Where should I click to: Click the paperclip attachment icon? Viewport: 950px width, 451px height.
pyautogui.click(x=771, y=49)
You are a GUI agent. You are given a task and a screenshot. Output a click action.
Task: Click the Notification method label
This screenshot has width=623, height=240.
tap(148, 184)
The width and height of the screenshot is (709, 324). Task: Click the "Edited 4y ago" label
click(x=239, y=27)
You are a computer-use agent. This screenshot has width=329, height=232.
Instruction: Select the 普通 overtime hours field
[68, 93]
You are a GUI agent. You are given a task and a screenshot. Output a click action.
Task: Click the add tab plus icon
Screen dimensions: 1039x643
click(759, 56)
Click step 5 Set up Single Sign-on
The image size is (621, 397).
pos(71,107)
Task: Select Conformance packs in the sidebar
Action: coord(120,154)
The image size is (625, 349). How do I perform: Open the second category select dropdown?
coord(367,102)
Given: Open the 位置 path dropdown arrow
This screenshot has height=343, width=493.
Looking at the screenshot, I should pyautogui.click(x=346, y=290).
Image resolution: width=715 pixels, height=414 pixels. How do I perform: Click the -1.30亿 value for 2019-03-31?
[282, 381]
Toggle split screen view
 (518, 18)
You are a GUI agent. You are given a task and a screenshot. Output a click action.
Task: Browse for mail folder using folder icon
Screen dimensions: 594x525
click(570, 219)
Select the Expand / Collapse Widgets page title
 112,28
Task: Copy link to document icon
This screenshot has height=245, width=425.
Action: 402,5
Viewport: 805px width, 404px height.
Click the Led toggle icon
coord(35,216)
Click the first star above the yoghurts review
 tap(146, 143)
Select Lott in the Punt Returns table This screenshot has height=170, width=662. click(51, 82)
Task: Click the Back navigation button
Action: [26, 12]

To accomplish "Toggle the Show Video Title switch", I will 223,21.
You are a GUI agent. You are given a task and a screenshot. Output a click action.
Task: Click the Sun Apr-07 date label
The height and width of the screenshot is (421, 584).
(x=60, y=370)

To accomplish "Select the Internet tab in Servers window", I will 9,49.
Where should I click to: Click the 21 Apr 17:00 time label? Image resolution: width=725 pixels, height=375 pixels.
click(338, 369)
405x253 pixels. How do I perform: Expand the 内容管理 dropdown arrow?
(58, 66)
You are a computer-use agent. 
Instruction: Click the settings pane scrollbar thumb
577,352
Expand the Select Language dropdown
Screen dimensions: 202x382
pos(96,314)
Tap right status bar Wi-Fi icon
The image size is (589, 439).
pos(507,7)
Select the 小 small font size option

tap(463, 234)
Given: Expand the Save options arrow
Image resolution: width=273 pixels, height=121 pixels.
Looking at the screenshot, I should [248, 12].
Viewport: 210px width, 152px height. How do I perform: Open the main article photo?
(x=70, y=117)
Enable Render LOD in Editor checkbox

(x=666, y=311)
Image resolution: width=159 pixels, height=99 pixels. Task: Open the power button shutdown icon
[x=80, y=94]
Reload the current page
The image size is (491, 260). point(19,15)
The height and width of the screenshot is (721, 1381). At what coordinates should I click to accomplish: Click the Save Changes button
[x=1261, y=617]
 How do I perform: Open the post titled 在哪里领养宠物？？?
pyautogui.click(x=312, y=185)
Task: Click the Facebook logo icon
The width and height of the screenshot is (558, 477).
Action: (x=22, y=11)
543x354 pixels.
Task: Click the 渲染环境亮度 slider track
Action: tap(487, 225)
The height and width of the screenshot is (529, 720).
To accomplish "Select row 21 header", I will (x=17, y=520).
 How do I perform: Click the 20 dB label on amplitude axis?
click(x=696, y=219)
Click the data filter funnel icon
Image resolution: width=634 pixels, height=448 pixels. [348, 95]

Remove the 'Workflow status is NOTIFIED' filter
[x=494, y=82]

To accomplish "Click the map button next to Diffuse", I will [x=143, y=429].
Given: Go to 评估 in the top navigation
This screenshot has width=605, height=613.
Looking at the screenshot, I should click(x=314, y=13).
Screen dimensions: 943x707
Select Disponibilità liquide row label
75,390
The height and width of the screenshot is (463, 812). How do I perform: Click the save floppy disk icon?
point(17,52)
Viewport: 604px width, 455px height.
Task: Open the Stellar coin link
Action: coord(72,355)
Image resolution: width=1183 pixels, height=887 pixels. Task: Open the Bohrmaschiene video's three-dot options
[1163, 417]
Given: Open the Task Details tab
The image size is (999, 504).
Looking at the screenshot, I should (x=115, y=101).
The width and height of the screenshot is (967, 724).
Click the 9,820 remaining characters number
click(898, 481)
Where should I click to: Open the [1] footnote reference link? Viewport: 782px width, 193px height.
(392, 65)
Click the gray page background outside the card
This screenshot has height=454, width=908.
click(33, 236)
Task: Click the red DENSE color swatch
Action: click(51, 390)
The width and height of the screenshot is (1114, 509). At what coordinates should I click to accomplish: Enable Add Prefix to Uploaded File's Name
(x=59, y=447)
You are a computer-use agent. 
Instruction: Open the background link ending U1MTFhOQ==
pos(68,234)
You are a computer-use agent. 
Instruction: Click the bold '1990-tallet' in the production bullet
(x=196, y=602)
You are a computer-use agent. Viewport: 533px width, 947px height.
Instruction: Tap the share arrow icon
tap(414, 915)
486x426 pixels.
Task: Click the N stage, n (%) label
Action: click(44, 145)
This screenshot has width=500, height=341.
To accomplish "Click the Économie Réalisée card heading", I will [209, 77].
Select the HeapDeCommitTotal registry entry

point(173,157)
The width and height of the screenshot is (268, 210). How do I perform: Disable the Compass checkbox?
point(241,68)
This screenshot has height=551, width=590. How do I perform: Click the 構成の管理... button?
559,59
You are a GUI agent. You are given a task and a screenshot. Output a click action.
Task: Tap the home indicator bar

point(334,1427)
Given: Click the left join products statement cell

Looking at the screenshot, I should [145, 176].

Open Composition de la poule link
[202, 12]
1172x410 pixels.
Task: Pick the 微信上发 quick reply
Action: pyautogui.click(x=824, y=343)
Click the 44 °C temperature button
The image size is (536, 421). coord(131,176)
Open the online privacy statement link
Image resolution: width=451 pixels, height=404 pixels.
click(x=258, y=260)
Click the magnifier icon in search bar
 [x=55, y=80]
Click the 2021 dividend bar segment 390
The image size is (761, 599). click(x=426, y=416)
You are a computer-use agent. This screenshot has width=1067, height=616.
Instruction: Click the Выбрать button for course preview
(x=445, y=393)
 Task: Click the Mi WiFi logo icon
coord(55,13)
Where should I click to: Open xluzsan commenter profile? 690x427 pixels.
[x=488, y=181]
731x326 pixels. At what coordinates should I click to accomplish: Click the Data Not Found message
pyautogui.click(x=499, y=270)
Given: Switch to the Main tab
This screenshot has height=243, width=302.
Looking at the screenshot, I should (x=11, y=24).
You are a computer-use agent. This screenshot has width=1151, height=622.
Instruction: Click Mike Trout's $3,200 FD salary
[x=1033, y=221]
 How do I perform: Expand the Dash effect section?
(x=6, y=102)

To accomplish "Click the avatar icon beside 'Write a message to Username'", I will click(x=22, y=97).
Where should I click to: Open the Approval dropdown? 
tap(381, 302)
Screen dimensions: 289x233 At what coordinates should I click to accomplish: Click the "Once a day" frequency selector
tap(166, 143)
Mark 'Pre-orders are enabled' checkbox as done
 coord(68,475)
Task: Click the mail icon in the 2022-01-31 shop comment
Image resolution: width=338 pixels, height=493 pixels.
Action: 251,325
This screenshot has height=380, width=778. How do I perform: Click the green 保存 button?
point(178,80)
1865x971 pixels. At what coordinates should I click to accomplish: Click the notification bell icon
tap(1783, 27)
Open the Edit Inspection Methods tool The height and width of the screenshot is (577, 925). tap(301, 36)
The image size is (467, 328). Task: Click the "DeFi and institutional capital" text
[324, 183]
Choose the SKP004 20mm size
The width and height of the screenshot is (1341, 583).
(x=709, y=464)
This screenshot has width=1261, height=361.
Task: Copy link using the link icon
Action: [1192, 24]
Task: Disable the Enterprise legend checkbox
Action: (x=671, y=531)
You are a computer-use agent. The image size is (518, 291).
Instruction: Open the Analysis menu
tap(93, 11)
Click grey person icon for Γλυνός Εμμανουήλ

=-=-=-=-=

**YOUR GOAL:** Whenever "mail" occurs in a line above, copy that line.

**TASK OUTPUT:**
Task: Browse for mail folder using folder icon
Task: Click the mail icon in the 2022-01-31 shop comment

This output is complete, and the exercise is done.